# ATV for on road use during snowstorm



## Steve G. (Jan 18, 2009)

Hey guys, Is it possible to get a license plate for my quad to drive on the road during a snow storm and a few days after... in NYC?


Thanks,
Steve


----------



## Pristine PM ltd (Oct 15, 2005)

nope! When I was younger I drove around a bit, a cop pulled me over once and gave me a warning. Get a flashing yellow light and pretend you are clearing sidewalks as a city vehicle... normally cops will not care, but only during the right times. Don't go out a few days later, that is asking for problems.


----------



## Steve G. (Jan 18, 2009)

Pristine PM ltd;818206 said:


> nope! When I was younger I drove around a bit, a cop pulled me over once and gave me a warning. Get a flashing yellow light and pretend you are clearing sidewalks as a city vehicle... normally cops will not care, but only during the right times. Don't go out a few days later, that is asking for problems.


Thanks, but was that in NYC or in Canada?


----------



## rm25x (Sep 5, 2009)

I don't know of anywhere that its legal.


----------



## Pristine PM ltd (Oct 15, 2005)

It was in Toronto, but like rm25x said, they are never allowed in large cities. My cottage town does allow them for on road use due to tourism, like ski-doo's in the winter are allowed to cross roadways in this town.


----------



## rm25x (Sep 5, 2009)

Actually, I need to re-phrase my post. Its legal in northern michigan, you can drive along the shoulder of any 2 lane road, at no more then 25mph. Also must have an orv sticker. Not sure if its allowed in the winter time though with all the snowmobiles. 
That was just passed this summer to help boost tourism.


----------



## mercer_me (Sep 13, 2008)

rm25x;818413 said:


> Actually, I need to re-phrase my post. Its legal in northern michigan, you can drive along the shoulder of any 2 lane road, at no more then 25mph. Also must have an orv sticker. Not sure if its allowed in the winter time though with all the snowmobiles.
> That was just passed this summer to help boost tourism.
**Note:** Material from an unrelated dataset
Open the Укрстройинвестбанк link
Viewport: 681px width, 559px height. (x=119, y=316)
Every road in my town is open to ATVs and there are alot more towns opening the roads up to ATVs.


----------



## rm25x (Sep 5, 2009)

must be nice


----------



## SQuad (Mar 18, 2008)

tymusic Here in Montreal, if the vehicle is designated for snow removal purposes, you are allowed to drive it on the road. My second year with a plate. I have been stopped a few times but they run the plate and let me go. I save 30% of the time I spend out there working cause I don't have to load and unload my machine onto a trailer. It's also a great advertising as new customers have said they had seen my machine on the road.


----------



## SuperdutyShane (Mar 6, 2009)

SQuad;818682 said:


> tymusic Here in Montreal, if the vehicle is designated for snow removal purposes, you are allowed to drive it on the road. My second year with a plate. I have been stopped a few times but they run the plate and let me go. I save 30% of the time I spend out there working cause I don't have to load and unload my machine onto a trailer. It's also a great advertising as new customers have said they had seen my machine on the road.
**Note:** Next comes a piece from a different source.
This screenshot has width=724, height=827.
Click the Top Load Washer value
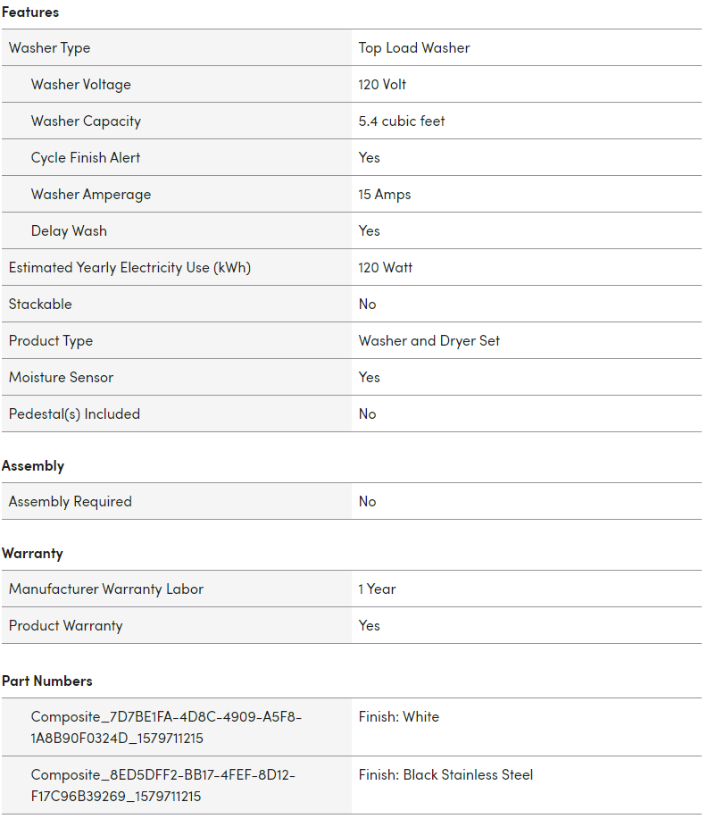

Obviously you need to have a license, but do you need to put any special blinkers or such on the atv?


----------



## rm25x (Sep 5, 2009)

SQuad;818682 said:


> tymusic Here in Montreal, if the vehicle is designated for snow removal purposes, you are allowed to drive it on the road. My second year with a plate. I have been stopped a few times but they run the plate and let me go. I save 30% of the time I spend out there working cause I don't have to load and unload my machine onto a trailer. It's also a great advertising as new customers have said they had seen my machine on the road.


wow that would be nice


----------



## born2farm (Dec 24, 2007)

I have my quad on the road every storm here, and it is illegal. Granted I live in a small farm town, but when I talked to the local cops they said as long as I had some work of flashing light, obeyed all traffic laws and wasnt horesing around and doing strictly work, I wouldnt be bothered.


----------



## SQuad (Mar 18, 2008)

My machine is a designated snow removal vehicle. It is plated like a front end loader. My machine had to be weighed for licencing taxes. It has to meet safety requirements as other specialty vehicles , flashing lights, turn signals, horn, etc. It is a commercial snow removal vehicle and cannot be used on the road between April till November. You cannot travel on roads who's speed limit exceeds 50 Km/hr ( 30 mph.). My route takes me on an overpass to get to my customers on the other side of the Trans Canada ( Interstate ). I can use the service road as it has a 50 Km/hr speed limit. My average run time with 17 places to do is 4.5 hrs ( the hotels only want service after 10 am. so I go for breakfast. The cab is open so I can quickly jump on and off for shoveling the small stuff.


----------



## SuperdutyShane (Mar 6, 2009)

SQuad;819093 said:
 

> My machine is a designated snow removal vehicle. It is plated like a front end loader. My machine had to be weighed for licencing taxes. It has to meet safety requirements as other specialty vehicles , flashing lights, turn signals, horn, etc. It is a commercial snow removal vehicle and cannot be used on the road between April till November. You cannot travel on roads who's speed limit exceeds 50 Km/hr ( 30 mph.). My route takes me on an overpass to get to my customers on the other side of the Trans Canada ( Interstate ). I can use the service road as it has a 50 Km/hr speed limit. My average run time with 17 places to do is 4.5 hrs ( the hotels only want service after 10 am. so I go for breakfast. The cab is open so I can quickly jump on and off for shoveling the small stuff.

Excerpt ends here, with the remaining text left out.